WHAT TO DO – Reproduce exactly, and only, the lines below from the one containing "of the gallery" through the one containing "Task: Reset zoom of the preview".
*** SOURCE INFORMATION Section Begins ***
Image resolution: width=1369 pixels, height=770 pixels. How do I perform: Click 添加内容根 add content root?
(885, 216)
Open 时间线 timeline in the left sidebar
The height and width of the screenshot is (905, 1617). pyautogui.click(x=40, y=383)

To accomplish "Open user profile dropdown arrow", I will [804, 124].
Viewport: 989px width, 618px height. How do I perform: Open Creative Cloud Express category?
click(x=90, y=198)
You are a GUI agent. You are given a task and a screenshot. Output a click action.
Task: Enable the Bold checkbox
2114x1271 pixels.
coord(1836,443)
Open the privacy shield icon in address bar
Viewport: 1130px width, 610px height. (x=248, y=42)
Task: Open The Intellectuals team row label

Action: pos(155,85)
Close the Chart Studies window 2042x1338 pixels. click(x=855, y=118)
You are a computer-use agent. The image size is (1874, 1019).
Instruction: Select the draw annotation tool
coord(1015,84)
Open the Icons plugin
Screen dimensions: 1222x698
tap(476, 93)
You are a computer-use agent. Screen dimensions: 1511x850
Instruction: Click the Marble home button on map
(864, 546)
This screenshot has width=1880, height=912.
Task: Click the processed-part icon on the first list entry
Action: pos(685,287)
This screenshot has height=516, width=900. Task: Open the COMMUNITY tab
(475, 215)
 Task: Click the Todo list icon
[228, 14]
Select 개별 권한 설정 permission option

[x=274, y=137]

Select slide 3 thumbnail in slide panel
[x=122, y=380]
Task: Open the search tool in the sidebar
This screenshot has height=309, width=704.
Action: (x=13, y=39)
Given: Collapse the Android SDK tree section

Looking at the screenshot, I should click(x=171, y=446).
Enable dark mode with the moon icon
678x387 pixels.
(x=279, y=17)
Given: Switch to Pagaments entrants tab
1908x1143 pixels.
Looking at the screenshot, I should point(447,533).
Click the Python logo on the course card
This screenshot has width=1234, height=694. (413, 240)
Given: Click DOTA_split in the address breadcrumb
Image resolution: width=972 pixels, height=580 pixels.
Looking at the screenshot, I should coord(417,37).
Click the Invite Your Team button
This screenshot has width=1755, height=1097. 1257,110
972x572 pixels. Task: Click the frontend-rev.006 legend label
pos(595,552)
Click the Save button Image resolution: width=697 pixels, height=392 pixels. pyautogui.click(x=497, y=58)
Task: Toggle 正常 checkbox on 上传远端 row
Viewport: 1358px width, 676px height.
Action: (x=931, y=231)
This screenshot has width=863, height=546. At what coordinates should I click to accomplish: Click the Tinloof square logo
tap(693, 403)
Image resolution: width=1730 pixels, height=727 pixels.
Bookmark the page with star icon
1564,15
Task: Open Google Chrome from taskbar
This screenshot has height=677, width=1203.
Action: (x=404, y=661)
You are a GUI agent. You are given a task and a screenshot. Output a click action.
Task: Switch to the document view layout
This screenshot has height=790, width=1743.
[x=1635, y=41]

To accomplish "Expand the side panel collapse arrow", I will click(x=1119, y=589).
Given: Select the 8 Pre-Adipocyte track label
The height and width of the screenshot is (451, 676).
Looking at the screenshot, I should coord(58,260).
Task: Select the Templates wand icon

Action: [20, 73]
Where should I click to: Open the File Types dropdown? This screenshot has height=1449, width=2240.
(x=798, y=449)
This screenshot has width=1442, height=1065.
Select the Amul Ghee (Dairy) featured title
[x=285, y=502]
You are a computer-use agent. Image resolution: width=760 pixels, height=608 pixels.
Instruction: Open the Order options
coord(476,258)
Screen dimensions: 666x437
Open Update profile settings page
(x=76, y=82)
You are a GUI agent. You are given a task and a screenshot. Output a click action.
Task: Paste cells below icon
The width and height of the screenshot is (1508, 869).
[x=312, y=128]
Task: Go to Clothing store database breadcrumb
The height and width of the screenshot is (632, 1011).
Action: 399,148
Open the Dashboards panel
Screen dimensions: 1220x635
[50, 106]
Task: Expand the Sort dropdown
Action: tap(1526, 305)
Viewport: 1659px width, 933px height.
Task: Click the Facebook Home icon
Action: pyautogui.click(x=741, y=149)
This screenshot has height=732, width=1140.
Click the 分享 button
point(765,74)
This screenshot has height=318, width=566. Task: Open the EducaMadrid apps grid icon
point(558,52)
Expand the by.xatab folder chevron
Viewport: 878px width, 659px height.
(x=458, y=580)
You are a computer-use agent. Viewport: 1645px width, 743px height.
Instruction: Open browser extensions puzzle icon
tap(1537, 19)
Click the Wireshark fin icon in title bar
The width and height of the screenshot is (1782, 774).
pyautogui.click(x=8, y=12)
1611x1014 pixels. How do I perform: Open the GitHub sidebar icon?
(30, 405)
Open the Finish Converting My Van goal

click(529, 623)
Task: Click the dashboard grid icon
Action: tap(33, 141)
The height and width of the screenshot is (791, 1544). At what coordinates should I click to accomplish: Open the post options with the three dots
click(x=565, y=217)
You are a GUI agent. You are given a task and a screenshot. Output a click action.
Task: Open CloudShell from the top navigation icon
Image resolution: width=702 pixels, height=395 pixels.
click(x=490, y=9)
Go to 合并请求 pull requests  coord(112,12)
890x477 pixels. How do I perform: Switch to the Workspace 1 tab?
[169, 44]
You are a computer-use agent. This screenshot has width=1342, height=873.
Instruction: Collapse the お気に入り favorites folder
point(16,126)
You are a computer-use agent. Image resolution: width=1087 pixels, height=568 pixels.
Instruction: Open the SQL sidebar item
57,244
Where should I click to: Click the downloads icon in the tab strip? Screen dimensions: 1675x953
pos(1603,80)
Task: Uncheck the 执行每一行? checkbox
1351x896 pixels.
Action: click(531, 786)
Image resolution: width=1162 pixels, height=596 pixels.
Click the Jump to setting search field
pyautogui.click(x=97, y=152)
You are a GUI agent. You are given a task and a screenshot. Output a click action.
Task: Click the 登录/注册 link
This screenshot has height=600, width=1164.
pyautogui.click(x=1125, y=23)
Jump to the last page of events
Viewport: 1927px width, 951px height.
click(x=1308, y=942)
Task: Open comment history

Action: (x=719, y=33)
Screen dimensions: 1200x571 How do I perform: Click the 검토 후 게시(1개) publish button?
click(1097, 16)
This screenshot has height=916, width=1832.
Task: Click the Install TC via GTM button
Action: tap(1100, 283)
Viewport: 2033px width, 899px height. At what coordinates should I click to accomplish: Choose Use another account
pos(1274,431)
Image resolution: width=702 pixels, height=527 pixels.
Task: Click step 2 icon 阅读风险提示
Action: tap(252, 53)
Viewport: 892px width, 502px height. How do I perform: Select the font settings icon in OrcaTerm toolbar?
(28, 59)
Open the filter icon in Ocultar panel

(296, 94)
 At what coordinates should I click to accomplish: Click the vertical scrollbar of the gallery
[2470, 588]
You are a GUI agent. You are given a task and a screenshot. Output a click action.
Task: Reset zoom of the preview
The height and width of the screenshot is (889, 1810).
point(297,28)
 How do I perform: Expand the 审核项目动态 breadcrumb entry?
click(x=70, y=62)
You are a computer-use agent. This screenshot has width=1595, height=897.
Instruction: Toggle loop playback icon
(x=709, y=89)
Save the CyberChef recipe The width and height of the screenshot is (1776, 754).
*** SOURCE INFORMATION Section Ends ***
FINAL ANSWER –
 At what coordinates should I click to accomplish: Click the vertical scrollbar of the gallery
[2470, 588]
You are a GUI agent. You are given a task and a screenshot. Output a click action.
Task: Reset zoom of the preview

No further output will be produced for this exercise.